**TEXTO PARA ANÁLISE**
No Ceará, um dos Estados de referência no transplante de órgãos no país —no ano passado, foram 1.535 procedimentos, com um aumento superior a 100% entre 2008 e 2019, de acordo com a Secretária de Saúde do Estado—, só estão suspensos os transplantes com doador vivo (como o de rim, por exemplo). “Mantemos os outros transplantes, sempre explicando o risco-benefício da cirurgia para o paciente. A verdade é que tem pessoas que, se não morrerem em decorrência da Covid-19, podem falecer pela falta do transplante”, explica a médica Eliana Régia, coordenadora da Central de Transplantes do Ceará.
José Huygens, especialista no transplante de fígado e presidente da Associação Brasileira de Transplante de Órgãos, explica que a suspensão desses procedimentos tem acontecido em todo o mundo em decorrência do coronavírus, mas alerta que, no Brasil, a avaliação deve ser feita “dia a dia”, à medida em que o panorama de contágio evolui. “O que temos visto é um cancelamento generalizado, mas alguns serviços médicos têm UTIs exclusivas para o setor cirúrgico, que devem ser usadas para isso. Há pessoas que não podem esperar. Já outras, que fazem, por exemplo, hemodiálise e estão estáveis, podem esperar três ou quatro meses”, diz ele.
É o caso do estudante Gustavo Ribeiro, de 20 anos, que há cinco anos espera por uma cirurgia no Hospital na Santa Casa de Santos, depois de romper o ligamento do joelho direito. “Depois de todo esse tempo, consegui fazer os exames pré-operatórios no mês passado. Mas, na sexta-feira (20/03), me ligaram para dizer que a consulta para marcar a cirurgia estava cancelada por conta do surto de coronavírus e que não há previsão de remarcação”, lamenta.

**PROBLEMAS A RESOLVER**
a. Quais pessoas são mencionadas pelo nome no texto sobre transplantes?
b. Como você resumiria o texto sobre transplantes em três frases?

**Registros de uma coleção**
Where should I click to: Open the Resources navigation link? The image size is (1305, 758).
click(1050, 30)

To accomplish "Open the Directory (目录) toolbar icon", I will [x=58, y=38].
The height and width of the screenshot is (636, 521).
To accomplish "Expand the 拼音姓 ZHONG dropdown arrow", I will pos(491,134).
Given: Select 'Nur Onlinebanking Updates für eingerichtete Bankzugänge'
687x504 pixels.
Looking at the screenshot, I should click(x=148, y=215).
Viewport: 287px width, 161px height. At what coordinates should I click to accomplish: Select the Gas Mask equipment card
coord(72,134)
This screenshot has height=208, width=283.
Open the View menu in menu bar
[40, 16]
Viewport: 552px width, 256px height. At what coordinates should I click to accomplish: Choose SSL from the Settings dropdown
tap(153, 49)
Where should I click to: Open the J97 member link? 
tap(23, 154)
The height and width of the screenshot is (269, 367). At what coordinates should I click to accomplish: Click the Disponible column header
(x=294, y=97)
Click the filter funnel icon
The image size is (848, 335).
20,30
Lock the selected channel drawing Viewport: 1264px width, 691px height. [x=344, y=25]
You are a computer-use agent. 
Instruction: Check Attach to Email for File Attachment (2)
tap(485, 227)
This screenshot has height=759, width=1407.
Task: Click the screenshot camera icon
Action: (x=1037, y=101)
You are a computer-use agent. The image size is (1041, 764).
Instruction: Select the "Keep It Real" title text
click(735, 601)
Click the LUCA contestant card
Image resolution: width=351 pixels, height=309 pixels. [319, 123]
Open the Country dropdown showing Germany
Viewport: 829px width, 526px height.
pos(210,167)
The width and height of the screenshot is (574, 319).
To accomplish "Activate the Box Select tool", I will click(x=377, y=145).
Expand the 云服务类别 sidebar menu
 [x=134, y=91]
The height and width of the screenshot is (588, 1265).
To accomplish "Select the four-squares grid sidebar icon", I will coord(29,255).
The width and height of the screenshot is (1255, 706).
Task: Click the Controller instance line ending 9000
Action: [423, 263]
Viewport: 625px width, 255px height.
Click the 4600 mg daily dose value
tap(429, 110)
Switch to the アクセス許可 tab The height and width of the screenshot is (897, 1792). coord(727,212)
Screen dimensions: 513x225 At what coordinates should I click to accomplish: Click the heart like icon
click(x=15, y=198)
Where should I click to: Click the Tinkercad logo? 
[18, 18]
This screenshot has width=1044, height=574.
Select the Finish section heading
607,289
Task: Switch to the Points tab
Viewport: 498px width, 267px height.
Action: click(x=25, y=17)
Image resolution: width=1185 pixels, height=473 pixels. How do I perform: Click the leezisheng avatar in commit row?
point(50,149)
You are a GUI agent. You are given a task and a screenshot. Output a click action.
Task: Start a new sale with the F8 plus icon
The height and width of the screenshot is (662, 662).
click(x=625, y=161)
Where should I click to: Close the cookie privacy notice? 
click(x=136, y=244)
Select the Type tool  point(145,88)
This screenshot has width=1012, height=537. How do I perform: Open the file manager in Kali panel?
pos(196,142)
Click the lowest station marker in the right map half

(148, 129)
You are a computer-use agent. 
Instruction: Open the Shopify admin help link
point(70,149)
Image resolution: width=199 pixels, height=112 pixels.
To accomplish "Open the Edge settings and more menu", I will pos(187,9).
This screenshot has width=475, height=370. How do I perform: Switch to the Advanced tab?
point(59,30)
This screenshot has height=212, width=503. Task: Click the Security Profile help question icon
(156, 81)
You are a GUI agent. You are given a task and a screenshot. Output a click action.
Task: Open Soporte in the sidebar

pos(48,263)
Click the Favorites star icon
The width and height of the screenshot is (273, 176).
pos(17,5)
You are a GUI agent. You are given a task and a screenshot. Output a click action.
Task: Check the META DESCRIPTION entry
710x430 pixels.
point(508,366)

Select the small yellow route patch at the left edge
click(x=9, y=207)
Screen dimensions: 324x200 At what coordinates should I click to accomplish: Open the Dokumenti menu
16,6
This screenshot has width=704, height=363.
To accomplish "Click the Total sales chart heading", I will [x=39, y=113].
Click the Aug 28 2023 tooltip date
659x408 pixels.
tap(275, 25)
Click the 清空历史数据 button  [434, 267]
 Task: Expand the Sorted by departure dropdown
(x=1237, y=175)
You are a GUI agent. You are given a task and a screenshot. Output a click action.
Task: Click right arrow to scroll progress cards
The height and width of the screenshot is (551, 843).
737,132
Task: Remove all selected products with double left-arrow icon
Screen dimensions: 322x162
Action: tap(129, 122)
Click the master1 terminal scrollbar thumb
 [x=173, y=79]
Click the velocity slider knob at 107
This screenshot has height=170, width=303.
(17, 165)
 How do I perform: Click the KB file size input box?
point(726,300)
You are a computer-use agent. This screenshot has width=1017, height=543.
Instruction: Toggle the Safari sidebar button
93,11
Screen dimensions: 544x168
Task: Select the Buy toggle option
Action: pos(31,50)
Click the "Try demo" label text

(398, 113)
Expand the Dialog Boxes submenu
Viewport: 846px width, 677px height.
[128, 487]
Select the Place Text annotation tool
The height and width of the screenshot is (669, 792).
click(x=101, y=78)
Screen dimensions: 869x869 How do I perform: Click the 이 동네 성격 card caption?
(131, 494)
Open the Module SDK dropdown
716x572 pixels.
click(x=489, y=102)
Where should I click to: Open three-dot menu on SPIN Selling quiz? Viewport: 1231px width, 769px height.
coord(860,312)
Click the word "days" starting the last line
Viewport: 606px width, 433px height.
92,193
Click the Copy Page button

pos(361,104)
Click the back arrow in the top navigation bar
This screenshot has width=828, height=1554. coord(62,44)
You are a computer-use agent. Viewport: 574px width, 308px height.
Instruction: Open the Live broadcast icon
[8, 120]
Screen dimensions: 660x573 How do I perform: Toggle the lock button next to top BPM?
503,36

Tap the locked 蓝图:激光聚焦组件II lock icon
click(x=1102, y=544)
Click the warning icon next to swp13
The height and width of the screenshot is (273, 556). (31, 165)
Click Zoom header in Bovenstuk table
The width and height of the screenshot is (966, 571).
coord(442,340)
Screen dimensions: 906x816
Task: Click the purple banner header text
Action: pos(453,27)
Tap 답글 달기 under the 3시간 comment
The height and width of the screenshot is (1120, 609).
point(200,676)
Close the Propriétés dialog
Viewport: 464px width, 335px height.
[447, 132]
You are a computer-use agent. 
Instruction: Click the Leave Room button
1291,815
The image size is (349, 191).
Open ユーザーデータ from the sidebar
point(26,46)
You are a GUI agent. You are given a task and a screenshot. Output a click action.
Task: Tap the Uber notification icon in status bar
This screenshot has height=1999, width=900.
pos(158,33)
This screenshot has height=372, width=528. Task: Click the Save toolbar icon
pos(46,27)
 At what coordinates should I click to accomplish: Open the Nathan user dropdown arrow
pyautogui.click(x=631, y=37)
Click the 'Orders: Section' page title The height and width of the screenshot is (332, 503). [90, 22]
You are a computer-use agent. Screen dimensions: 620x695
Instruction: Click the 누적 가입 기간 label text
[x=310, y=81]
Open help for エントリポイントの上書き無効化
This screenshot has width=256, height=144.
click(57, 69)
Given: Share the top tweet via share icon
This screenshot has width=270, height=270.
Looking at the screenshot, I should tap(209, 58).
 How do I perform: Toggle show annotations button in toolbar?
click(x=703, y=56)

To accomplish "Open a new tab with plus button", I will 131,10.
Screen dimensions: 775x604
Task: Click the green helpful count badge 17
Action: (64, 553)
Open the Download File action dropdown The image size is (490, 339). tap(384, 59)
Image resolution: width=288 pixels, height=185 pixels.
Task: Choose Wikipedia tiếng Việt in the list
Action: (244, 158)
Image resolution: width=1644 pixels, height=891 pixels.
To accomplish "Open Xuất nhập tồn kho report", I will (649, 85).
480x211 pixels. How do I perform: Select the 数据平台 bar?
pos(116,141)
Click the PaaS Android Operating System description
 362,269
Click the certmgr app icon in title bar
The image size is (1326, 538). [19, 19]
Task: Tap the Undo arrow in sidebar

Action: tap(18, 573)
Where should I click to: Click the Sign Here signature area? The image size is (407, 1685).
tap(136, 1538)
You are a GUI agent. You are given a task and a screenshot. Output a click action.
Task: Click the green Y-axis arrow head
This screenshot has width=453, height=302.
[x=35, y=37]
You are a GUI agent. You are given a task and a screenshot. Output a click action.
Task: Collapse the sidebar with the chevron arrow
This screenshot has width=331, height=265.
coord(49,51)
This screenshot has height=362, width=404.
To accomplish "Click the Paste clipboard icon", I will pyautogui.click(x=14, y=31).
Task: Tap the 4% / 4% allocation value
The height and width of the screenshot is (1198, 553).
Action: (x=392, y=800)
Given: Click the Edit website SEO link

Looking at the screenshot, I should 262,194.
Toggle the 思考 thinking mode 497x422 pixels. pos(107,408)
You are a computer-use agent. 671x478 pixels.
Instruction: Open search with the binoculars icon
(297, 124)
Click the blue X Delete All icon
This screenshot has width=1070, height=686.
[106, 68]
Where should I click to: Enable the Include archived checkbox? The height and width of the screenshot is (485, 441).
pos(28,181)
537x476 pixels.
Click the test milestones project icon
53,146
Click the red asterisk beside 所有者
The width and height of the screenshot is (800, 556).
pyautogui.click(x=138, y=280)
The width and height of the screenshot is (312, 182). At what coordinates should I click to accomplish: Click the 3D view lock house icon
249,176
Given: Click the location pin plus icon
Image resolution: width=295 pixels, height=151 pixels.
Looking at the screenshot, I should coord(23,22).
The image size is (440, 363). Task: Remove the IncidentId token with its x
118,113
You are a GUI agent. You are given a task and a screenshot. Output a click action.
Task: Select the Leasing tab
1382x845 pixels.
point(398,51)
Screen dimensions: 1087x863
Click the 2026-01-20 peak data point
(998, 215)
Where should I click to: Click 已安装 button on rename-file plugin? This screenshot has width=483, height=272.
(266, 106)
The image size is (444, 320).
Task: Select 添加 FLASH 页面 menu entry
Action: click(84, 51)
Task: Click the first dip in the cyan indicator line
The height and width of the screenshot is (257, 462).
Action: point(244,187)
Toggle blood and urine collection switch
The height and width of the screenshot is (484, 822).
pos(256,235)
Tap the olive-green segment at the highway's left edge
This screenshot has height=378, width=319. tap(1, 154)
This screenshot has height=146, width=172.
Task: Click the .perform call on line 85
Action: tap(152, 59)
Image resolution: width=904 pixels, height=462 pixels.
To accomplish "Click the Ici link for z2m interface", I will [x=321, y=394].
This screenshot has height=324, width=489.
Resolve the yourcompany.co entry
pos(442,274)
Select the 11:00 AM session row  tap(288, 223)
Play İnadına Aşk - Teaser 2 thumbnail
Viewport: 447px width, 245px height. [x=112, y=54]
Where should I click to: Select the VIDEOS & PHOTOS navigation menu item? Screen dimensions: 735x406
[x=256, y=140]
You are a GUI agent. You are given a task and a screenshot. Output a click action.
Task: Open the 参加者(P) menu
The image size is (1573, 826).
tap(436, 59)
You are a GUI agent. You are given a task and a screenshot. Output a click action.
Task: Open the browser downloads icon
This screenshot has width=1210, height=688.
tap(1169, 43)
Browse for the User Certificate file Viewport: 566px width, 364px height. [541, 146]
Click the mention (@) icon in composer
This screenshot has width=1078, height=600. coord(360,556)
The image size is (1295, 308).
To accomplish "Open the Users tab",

**SOLUÇÕES DOS PROBLEMAS**
a. Eliana Régia, José Huygens e Gustavo Ribeiro.

b. No Ceará, só estão suspensos os transplantes com doador vivo, e os demais são mantidos com explicação do risco-benefício ao paciente, já que há pessoas que podem morrer pela falta do transplante. José Huygens, presidente da Associação Brasileira de Transplante de Órgãos, diz que a suspensão desses procedimentos ocorre em todo o mundo por causa do coronavírus, mas que no Brasil a avaliação deve ser feita dia a dia, pois há pessoas que não podem esperar. O estudante Gustavo Ribeiro, que espera há cinco anos por uma cirurgia no joelho, teve cancelada a consulta para marcá-la por conta do surto de coronavírus, sem previsão de remarcação.